(Dataset entries)
----
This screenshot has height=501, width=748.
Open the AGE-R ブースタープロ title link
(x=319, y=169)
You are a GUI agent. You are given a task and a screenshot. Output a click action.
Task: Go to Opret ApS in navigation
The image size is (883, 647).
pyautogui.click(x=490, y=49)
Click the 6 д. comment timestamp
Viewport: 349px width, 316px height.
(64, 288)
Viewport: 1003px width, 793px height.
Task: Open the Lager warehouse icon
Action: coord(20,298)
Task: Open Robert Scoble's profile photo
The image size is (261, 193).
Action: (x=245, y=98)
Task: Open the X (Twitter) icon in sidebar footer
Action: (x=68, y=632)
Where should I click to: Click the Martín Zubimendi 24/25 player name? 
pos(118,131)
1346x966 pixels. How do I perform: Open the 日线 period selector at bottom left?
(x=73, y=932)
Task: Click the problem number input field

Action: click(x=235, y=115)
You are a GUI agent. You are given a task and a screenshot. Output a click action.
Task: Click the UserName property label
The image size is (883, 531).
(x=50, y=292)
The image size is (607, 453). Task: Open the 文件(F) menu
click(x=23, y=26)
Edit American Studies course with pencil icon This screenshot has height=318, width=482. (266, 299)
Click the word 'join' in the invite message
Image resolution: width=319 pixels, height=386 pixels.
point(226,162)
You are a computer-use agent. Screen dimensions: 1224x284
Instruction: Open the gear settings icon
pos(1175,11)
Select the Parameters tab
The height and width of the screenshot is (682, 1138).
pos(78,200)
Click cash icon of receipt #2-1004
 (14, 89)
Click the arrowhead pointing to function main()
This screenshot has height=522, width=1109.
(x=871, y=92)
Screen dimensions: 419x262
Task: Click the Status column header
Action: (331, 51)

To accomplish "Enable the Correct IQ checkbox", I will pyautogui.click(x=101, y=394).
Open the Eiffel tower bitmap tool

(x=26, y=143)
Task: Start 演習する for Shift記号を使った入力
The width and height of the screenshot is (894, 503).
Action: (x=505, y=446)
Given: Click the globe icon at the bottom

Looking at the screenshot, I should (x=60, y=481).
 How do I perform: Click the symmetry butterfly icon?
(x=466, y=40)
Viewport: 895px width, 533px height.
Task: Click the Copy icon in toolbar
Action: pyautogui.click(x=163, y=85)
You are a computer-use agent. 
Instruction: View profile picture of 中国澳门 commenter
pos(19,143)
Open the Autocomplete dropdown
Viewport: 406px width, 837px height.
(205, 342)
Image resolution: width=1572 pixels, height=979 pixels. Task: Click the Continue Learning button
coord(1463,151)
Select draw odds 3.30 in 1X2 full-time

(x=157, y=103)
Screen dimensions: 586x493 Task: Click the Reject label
----
→ **What is being asked**
The lines from the top of the data above down to the line containing "Task: Open Robert Scoble's profile photo" are to be copied exactly; no other line should appear.

→ **Written reply**
This screenshot has height=501, width=748.
Open the AGE-R ブースタープロ title link
(x=319, y=169)
You are a GUI agent. You are given a task and a screenshot. Output a click action.
Task: Go to Opret ApS in navigation
The image size is (883, 647).
pyautogui.click(x=490, y=49)
Click the 6 д. comment timestamp
Viewport: 349px width, 316px height.
(64, 288)
Viewport: 1003px width, 793px height.
Task: Open the Lager warehouse icon
Action: coord(20,298)
Task: Open Robert Scoble's profile photo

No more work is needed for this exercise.